• TASKS TO PERFORM:
**a)** In the James Webb Space Telescope article, which part of the spacecraft do NASA officials believe the loose screws and washers came from?
**b)** Extend the James Webb Space Telescope article past its final paragraph by a few more paragraphs in the same news style.

• PROVIDED PASSAGE:
■ ■ ■ ■ ■ ■ ■
4.05.2018
WASHINGTON — As an independent review of NASA’s James Webb Space Telescope continues, the project is dealing with a new problem discovered in recent testing of the spacecraft.
In a presentation at a meeting of the National Academies’ Space Studies Board here May 3, Greg Robinson, the JWST program director at NASA Headquarters, said some “screws and washers” appear to have come off the spacecraft during recent environmental testing at a Northrop Grumman facility in Southern California.
Technicians found the items after the spacecraft element of JWST, which includes the bus and sunshield but not its optics and instruments, was moved last weekend from one chamber for acoustics tests to another to prepare for vibration testing.
“Right now we believe that all of this hardware — we’re talking screws and washers here — come from the sunshield cover,” he said. “We’re looking at what this really means and what is the recovery plan.” The problem, he said, was only a couple of days old, and he had few additional details about the problem.
“It’s not terrible news, but it’s not good news, either,” he said.
The incident, Robinson argued, showed the importance of the wide range of tests the spacecraft is put through prior to launch. “That’s why we do the testing,” he said. “We do it now, we find it now, we fix it and we launch a good spacecraft.”
This latest incident comes as an independent review board, chartered by NASA in late March after announcing a one-year delay in JWST’s launch because of other technical issues, is in the midst of its analysis of the mission and its launch readiness. That review, led by retired aerospace executive and former NASA Goddard director Tom Young, is scheduled to be completed at the end of the month.
■ ■ ■ ■ ■ ■ ■
• DATASET EXTRACT:

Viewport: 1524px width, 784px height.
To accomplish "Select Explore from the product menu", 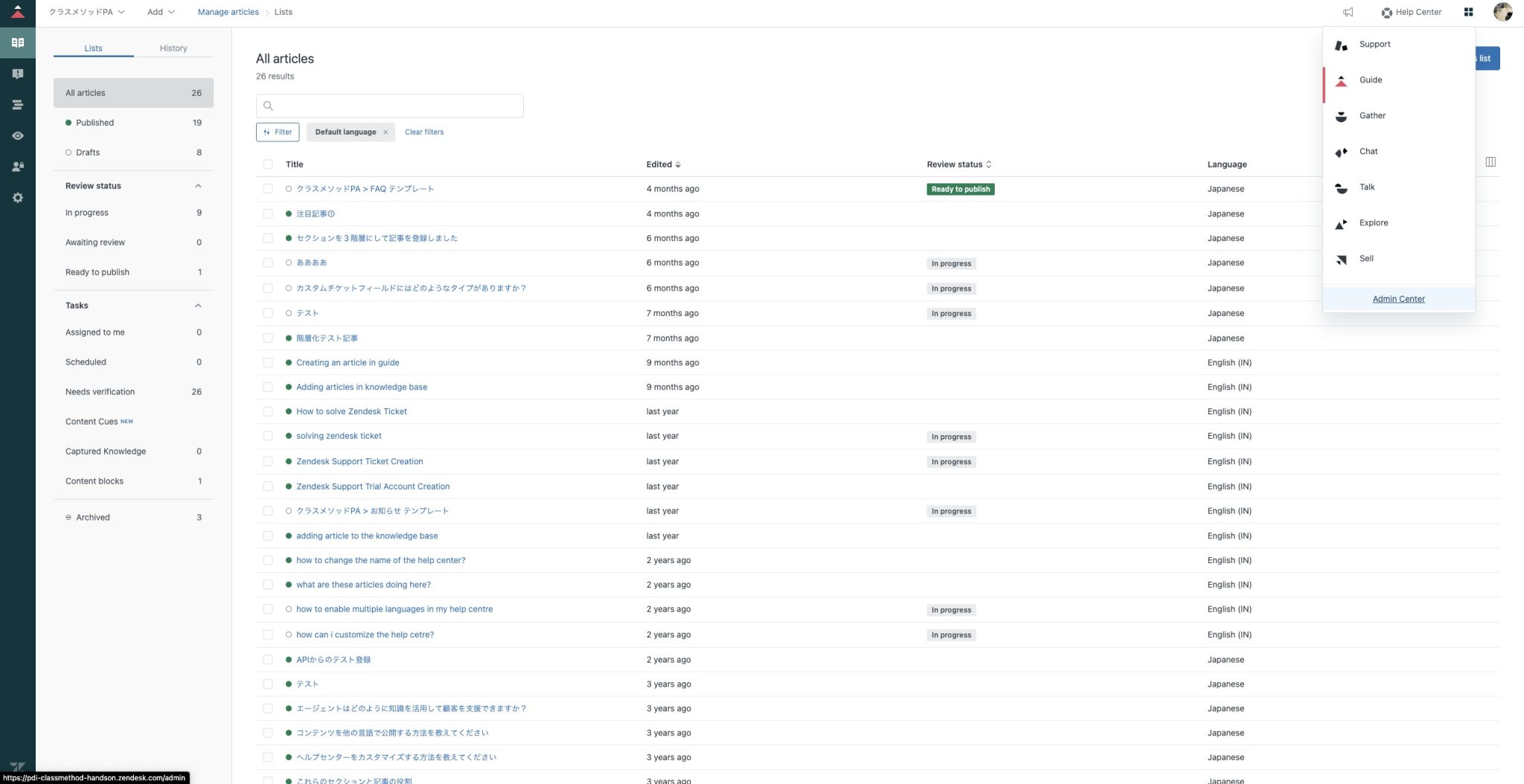I will coord(1374,222).
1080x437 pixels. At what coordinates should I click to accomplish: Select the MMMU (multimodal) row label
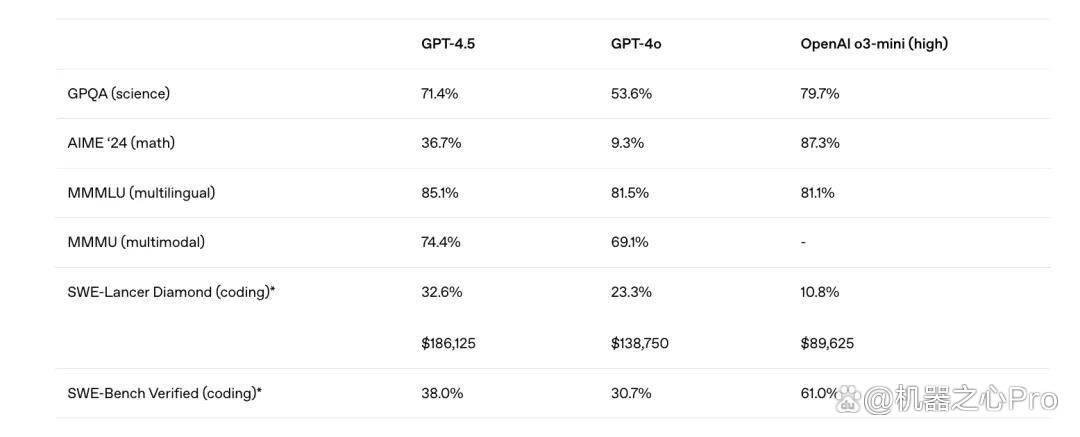click(x=136, y=243)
■ ■ ■ ■ ■ ■ ■
• ANSWERS BELOW:
**a)** The sunshield cover.

**b)**
“It was a no-brainer to put an independent review board in place,” Thomas Zurbuchen, NASA associate administrator for science, said at the Space Studies Board meeting May 2. The board, he said, will provide an independent look at the status of the mission and identify what needs to be done to ensure the mission will be successful.
Zurbuchen said there would be a “little bit of a pause” after the board delivers its final report, in part because of a prior commitment by Young in early June that makes him unavailable for discussions about the report or additional work. He said NASA will start briefing Congress and others about the report, and the agency’s response, in late June.
That report will allow NASA to refine a launch date of approximately May 2020 that it announced March 27. Robinson believed there was margin in the revised development schedule to maintain that date. “We believe we have good margin there, and a lot that margin is for things like we just experienced,” he said. “I still believe we’ll go in 2020, in roughly the same timeframe that we talked about, unless this problem takes longer than we expect.”
One lesson already learned, he said, was the need for more NASA oversight of Northrop Grumman’s work. “We had people in the plant for a long time, four or five people,” he said. “We’ve added a lot of folks in the past five or six months for oversight at Northrop Grumman.”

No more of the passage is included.